__EXERCISE__: Pull every line holding the word "Binning" from the data below and copy it.

*****

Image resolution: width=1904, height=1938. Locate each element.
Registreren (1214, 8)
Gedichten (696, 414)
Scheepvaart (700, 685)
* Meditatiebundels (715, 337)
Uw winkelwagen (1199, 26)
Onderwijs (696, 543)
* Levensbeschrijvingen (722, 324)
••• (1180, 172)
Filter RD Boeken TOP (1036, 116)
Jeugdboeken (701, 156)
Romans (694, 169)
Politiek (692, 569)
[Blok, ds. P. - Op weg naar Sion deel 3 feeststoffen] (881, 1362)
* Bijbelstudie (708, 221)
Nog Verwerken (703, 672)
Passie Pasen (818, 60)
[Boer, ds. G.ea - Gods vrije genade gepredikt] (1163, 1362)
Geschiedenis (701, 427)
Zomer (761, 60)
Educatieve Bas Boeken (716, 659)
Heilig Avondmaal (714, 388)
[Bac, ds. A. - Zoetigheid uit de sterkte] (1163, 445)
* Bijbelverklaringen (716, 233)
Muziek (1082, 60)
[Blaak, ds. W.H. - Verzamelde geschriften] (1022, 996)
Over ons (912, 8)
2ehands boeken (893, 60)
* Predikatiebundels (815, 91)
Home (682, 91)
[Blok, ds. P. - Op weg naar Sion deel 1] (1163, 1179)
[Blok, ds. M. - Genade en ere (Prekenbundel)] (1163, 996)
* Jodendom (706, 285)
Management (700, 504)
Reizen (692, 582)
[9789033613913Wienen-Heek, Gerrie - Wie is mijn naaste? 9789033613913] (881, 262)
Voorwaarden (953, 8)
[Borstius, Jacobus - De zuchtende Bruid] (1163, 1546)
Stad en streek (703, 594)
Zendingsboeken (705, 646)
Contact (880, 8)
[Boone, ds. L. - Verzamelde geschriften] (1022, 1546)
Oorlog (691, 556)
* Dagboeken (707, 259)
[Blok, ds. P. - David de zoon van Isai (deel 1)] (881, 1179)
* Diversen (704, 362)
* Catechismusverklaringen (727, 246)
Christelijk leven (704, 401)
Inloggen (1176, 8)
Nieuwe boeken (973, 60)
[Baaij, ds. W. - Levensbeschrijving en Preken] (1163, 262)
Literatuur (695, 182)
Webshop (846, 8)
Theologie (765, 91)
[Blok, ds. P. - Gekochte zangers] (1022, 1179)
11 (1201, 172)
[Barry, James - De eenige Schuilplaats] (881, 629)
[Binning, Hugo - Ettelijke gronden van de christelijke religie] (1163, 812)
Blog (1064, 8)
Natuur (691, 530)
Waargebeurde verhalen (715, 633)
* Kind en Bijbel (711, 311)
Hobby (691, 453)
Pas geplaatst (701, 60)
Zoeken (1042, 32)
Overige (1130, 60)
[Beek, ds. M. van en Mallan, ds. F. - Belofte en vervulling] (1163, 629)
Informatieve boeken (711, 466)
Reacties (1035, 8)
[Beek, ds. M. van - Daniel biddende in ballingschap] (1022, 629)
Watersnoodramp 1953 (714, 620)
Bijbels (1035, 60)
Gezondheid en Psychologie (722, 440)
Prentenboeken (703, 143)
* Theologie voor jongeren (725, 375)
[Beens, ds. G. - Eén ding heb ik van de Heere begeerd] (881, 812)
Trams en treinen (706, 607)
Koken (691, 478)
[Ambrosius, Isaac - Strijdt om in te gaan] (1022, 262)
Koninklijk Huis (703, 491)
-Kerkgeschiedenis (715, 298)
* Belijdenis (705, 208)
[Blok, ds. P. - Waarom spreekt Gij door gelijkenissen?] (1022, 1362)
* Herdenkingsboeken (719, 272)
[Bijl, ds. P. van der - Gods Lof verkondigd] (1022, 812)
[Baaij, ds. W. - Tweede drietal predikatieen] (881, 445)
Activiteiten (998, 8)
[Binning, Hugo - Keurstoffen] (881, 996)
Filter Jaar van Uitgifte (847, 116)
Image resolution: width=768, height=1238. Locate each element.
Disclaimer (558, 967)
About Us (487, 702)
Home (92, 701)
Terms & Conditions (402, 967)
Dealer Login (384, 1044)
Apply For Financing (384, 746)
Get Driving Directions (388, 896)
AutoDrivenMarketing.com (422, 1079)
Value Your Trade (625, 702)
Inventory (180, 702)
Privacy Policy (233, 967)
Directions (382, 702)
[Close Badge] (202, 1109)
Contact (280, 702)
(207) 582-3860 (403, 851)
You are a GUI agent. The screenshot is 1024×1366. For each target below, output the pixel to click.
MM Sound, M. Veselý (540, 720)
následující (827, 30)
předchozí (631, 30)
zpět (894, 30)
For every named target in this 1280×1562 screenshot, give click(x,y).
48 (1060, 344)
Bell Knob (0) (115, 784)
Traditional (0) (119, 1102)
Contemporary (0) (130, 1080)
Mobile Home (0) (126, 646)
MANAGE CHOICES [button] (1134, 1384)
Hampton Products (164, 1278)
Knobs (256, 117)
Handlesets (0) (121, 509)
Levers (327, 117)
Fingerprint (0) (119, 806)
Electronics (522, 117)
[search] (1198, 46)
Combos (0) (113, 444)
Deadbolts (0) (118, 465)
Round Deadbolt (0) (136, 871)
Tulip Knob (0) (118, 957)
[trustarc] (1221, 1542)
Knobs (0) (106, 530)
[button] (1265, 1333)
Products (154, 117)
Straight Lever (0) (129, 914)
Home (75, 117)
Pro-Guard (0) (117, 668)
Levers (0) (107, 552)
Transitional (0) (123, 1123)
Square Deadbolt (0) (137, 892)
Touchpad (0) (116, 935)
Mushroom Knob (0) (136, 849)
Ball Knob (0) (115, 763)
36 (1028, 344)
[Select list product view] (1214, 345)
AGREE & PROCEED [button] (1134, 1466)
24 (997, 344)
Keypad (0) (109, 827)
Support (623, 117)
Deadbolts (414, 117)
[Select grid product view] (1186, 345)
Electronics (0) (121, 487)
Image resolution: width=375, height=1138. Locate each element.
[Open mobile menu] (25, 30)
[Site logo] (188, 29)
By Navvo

*****

__RESPONSE AREA__:
[Binning, Hugo - Ettelijke gronden van de christelijke religie] (1163, 812)
[Binning, Hugo - Keurstoffen] (881, 996)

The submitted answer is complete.